A day later, acting on an anonymous tip about another body “being stored in a shed,” police went back to Andover II and discovered 12 more dead bodies being stored in “a small holding room.”
Roberts’ class action claims none of the 17 people whose bodies the police discovered had been reported dead to their families members or to the authorities.
“It has been widely reported that, at or around that time, many family members and other authorized representatives of residents were unable to get in contact with staff or personnel of the facilities,” the class action lawsuit says. “In many cases, family members went multiple weeks without receiving any” information about their loved ones’ conditions.
Responding to the COVID-19 outbreak at the Andover nursing homes, the Centers for Medicare & Medicaid Services conducted an investigation and issued an inspection report April 21.
It said the care centers were not following the infection control practices recommended by it and the U.S. Centers for Disease Control and Prevention, the class action lawsuit claims.
Specifically, the Andover nursing homes were not immediately isolating symptomatic residents and staff were not properly using personal protective equipment when treating and caring for residents who tested positive for COVID-19 or were suspected of having it, the class action says.
Andover I and II had been warned in the past they were not meeting safety standards, according to the class action lawsuit filed by Roberts.
Since 2015, the Centers for Medicare & Medicaid Services inspected Andover I 12 times, citing it for 24 violations, and inspected Andover II 27 times, citing it for 48 violations, the class action alleges.
“Among the many issues cited, one of the consistent findings was that the facilities had continuously failed to meet the requisite safety and sanitary standards needed to protect against the spread of infection and communicable disease,” the class action lawsuit says. Andover II was directed “at least five times between 2015 and 2020” to put in place “adequate infection prevention and control programs.”
The nursing homes failed to do so, Roberts’ COVID-19 deaths class action lawsuit claims.
As a result, residents and their families were deceived, having been told the nursing homes were high-quality and “regulatory compliant” long-term healthcare facilities.
Andover was able to charge a premium rate based on those assurances, a premium the Roberts family would not have paid had they known about the safety risks, according to the plaintiff.
At least 94 COVID-19 deaths of Andover residents have occurred while the nursing homes “failed to take reasonable or adequate precautions to protect their residents and/or patients against the potential spread of COVID-19,” the class action lawsuit says.

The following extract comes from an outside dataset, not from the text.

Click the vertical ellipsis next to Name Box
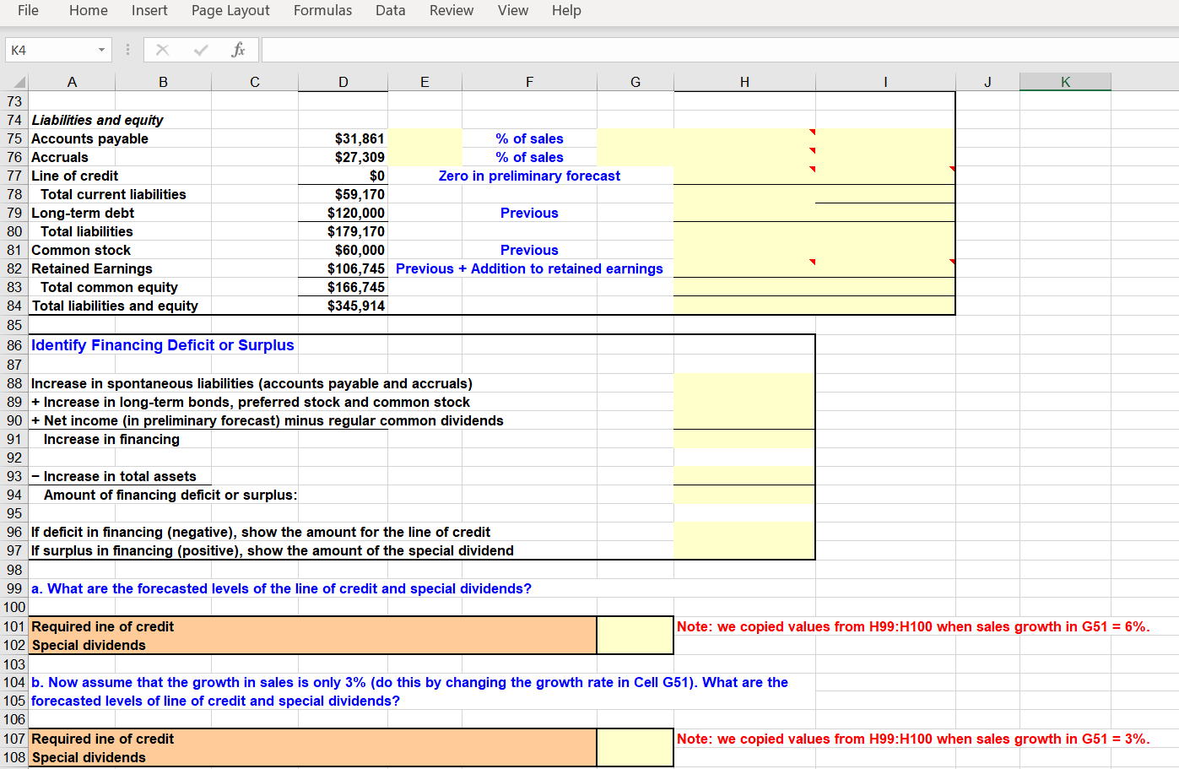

The families of those residents are all potential Class Members.
Roberts alleges Andover, the management company running it and its owners are guilty of violating federal and state nursing home regulations and the New Jersey Consumer Fraud Act.
Other defendants included in the class action are Altitude Investments and Healthcare Services Group.

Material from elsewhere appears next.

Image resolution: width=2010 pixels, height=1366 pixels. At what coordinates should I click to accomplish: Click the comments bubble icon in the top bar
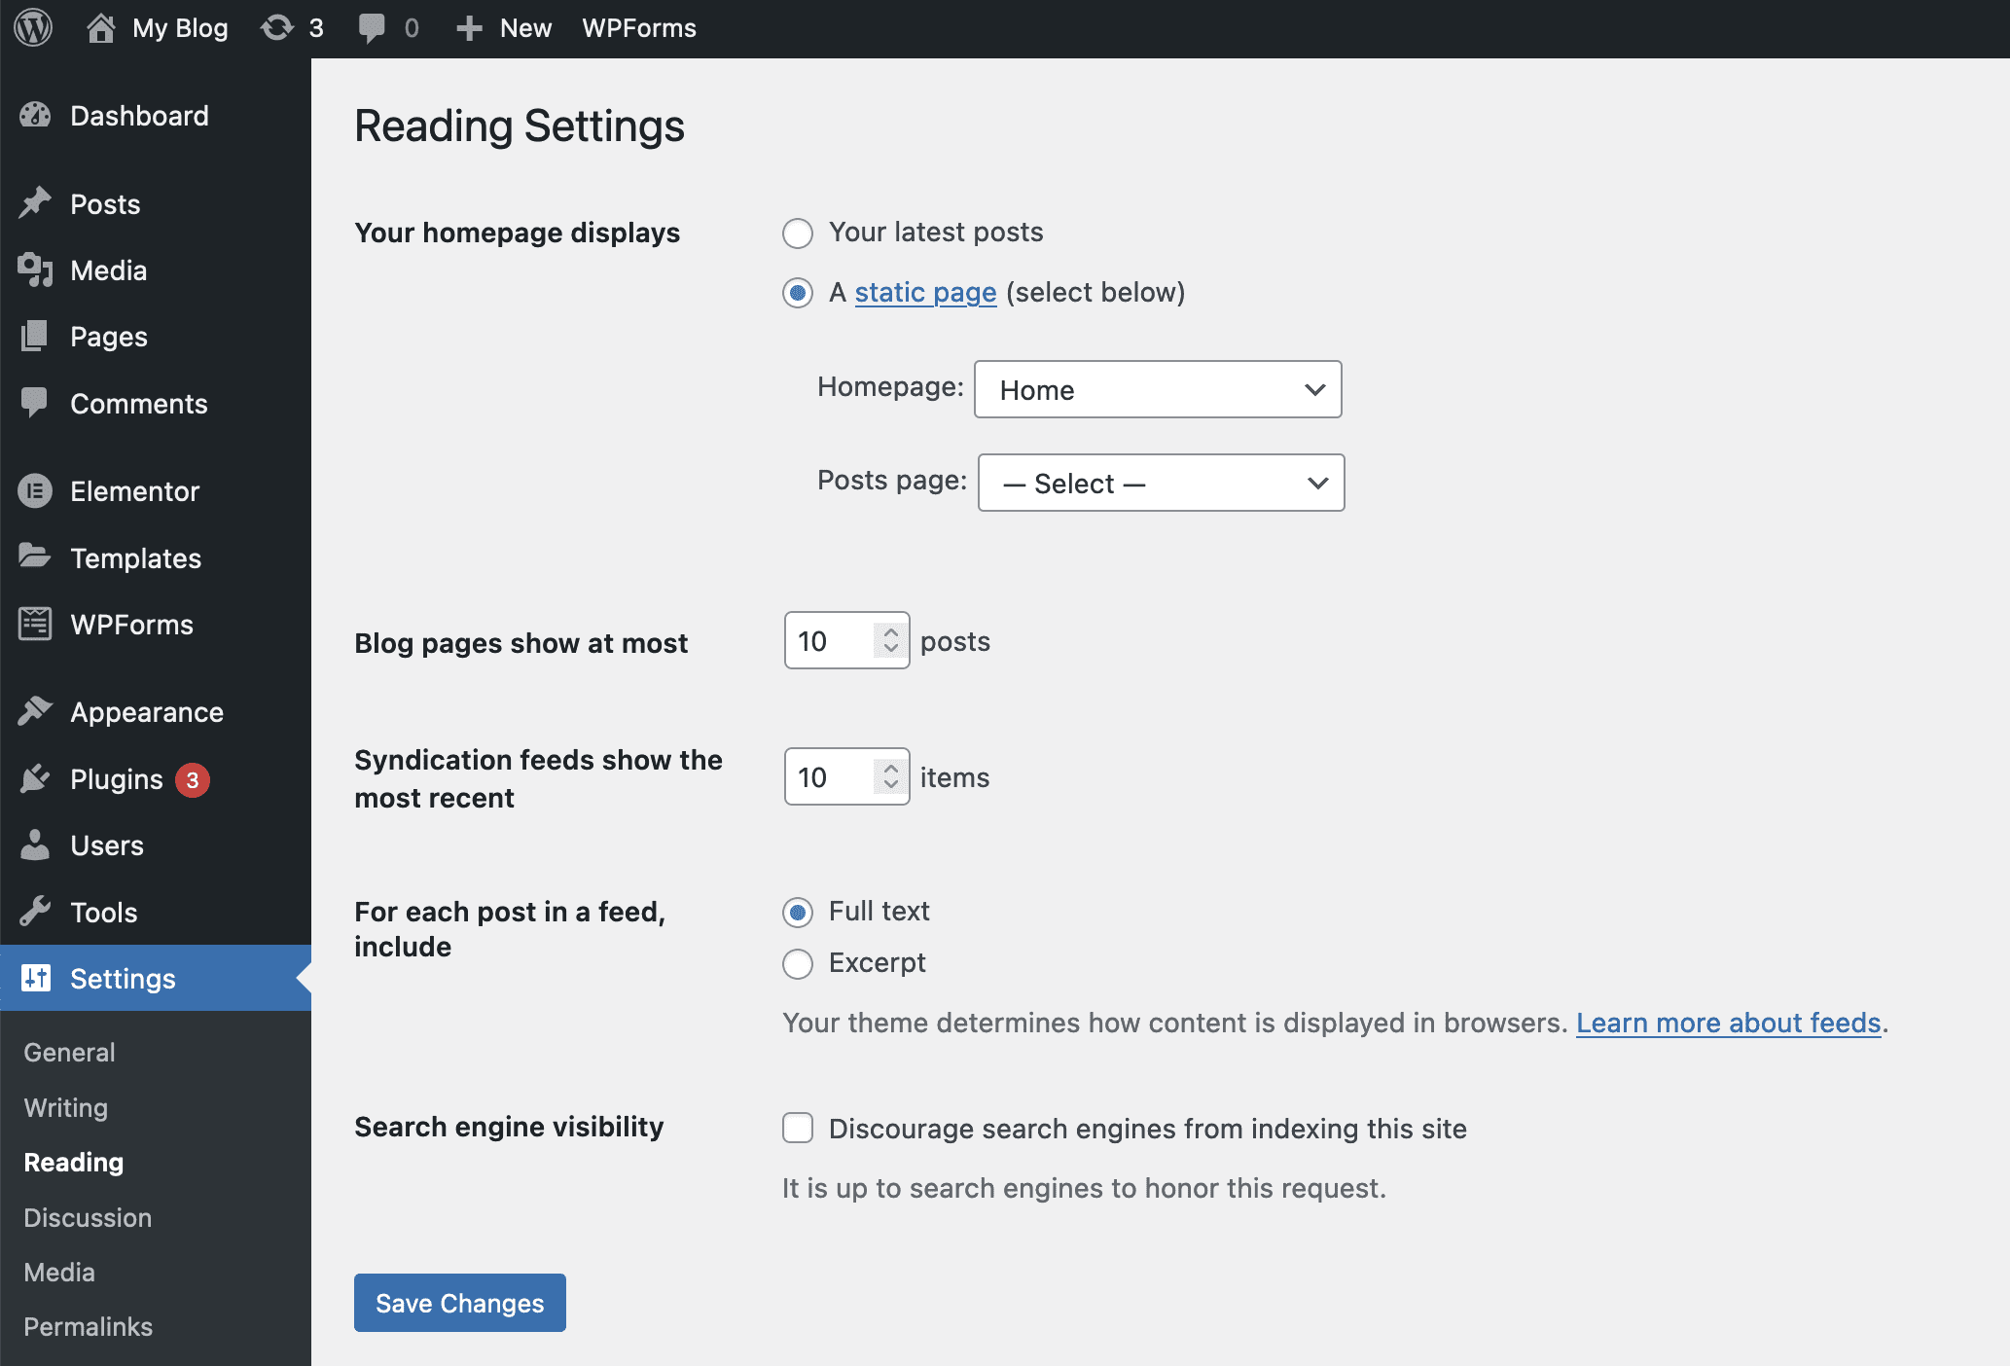point(371,27)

Roberts also listed John Does 1-100 and ABC Corporations 1-100 as defendants in the class action lawsuit to represent “licensed health care professionals, employees, agents, administrators, aides, officers, managers, sanitation workers, orderlies, security officers and/or other duly authorized individuals” and any other management companies that “caused, contributed to, or are otherwise liable for,” the deaths of Roberts’ uncle and the other care home patients.

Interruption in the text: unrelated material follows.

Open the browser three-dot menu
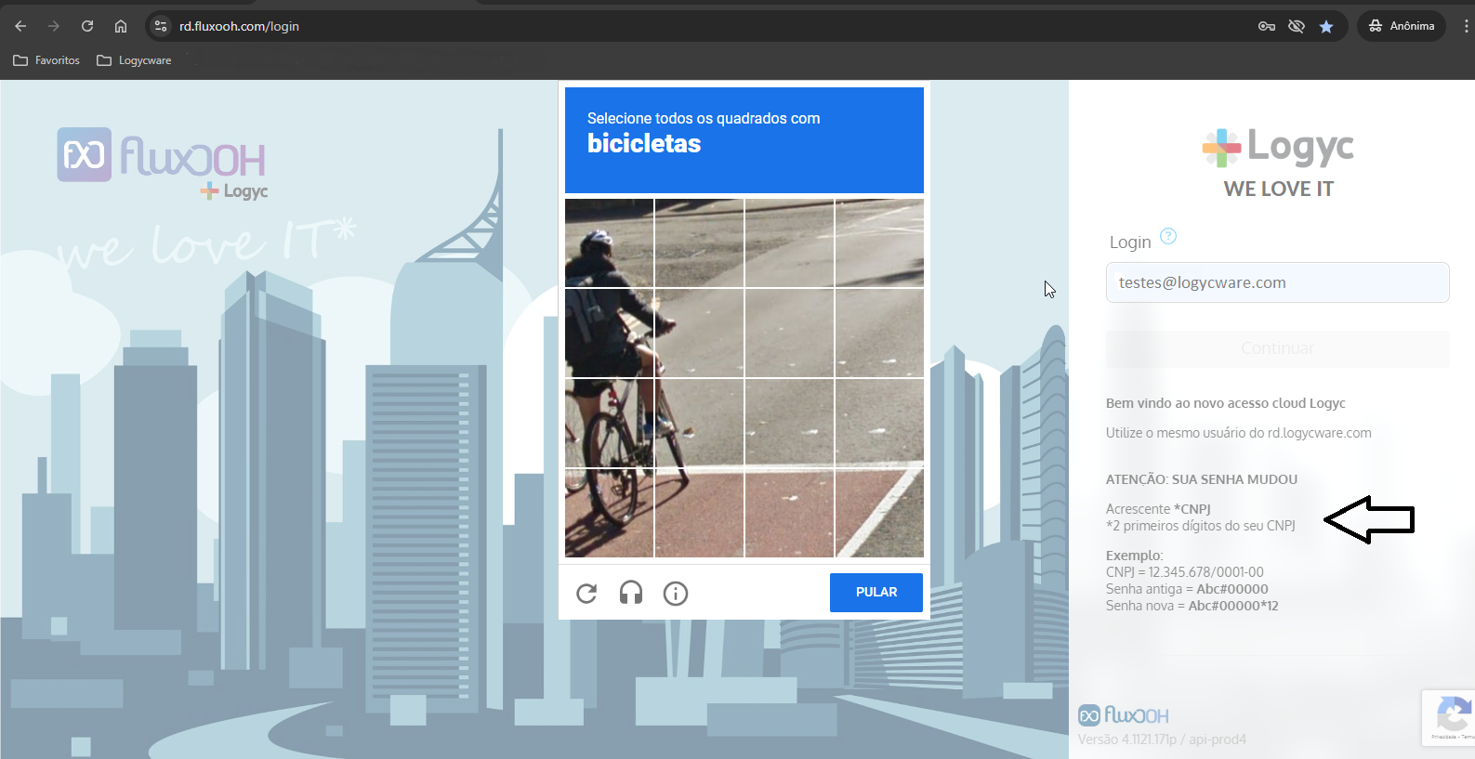 click(1466, 26)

Has your loved one been a resident at the Andover Subacute Rehabilitation Center I or II? Did they contract COVID-19 while there? Tell us about it in the comment section below.
Roberts and the proposed Class Members are represented by Alina Habba of Habba Madaio & Associates LLP and Joseph Lipari of The Sultzer Law Group PC.
The Andover Nursing Homes COVID-19 Deaths Class Action Lawsuit is Estate of Albert C. Roberts By Brian Roberts, et al. v. Andover Subacute Rehabilitation Center, et al., Case No. L-358-20, in the Superior Court of New Jersey, County of Sussex.